Abstract
Background
High-dose chemotherapy (HDC) and autologous stem-cell transplantation (auto-SCT) are used to improve the survival of children with high-risk brain tumors who have a poor outcome with the standard treatment. This study aims to evaluate the outcome of HDC/auto-SCT with topotecan–thiotepa–carboplatin and melphalan–etoposide–carboplatin (TTC/MEC) regimens in pediatric brain tumors.
Methods
We retrospectively analyzed the data of 33 children (median age 6 years) who underwent HDC/auto-SCT (18 tandem and 15 single) with uniform conditioning regimens.
Results
Eleven patients aged < 3 years at diagnosis were eligible for HDC/auto-SCT to avoid or defer radiotherapy.
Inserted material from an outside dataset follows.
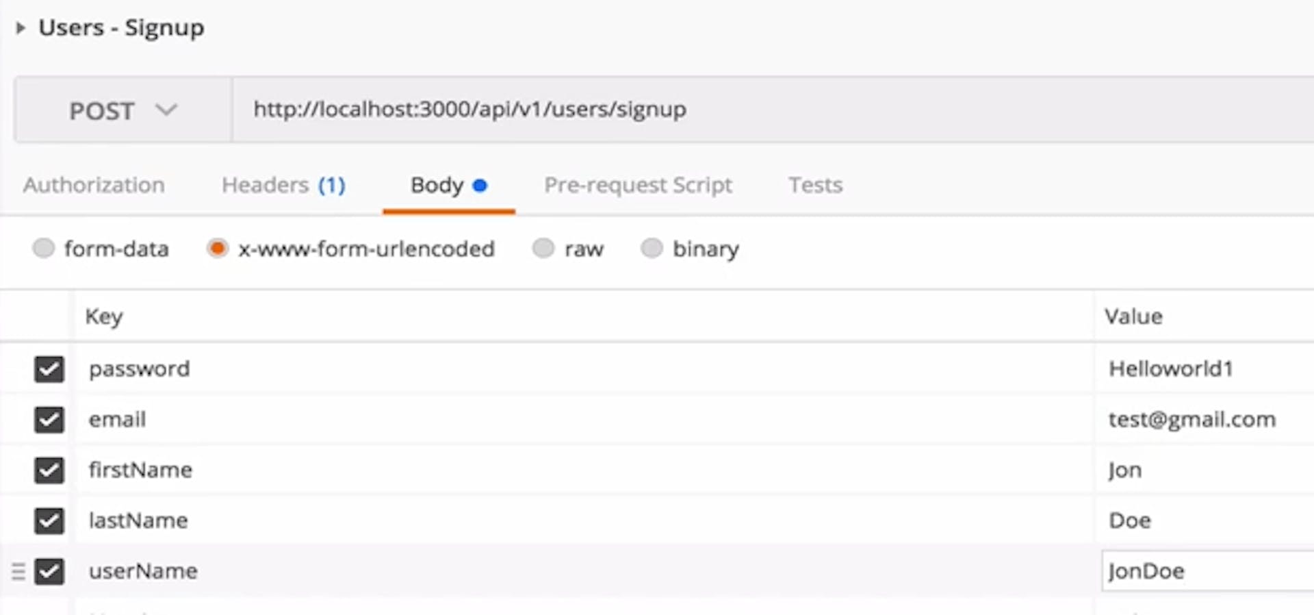This screenshot has width=1314, height=615.
Task: Select the form-data radio button
Action: [44, 248]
In addition, nine patients with high-risk medulloblastoma (presence of metastasis and/or postoperative residual tumor ≥ 1.5 cm2), eight with other high-risk brain tumor (six CNS primitive neuroectodermal tumor, one CNS atypical teratoid/rhabdoid tumor, and one pineoblastoma), and five with relapsed brain tumors were enrolled. There were three toxic deaths, and two of which were due to pulmonary complications. The main reason for not performing tandem auto-SCT was due to toxicities and patient refusal. The event-free survival (EFS) and overall survival (OS) rates of all patients were 59.4% and 80.0% at a median follow-up with 49.1 months from the first HDC/auto-SCT, respectively. The EFS/OS rates of patients aged < 3 years at diagnosis, high-risk medulloblastoma, other high-risk brain tumor, and relapsed tumors were 50.0/81.8%, 87.5/85.7%, 66.7/88.9%, and 20.0/60.0%, respectively.
Conclusions
Although tandem HDC/auto-SCT with TTC/MEC regimens showed promising survival rates, treatment modifications are warranted to reduce toxicities. The survival rates with relapsed brain tumors were unsatisfactory despite HDC/auto-SCT, and further study is needed.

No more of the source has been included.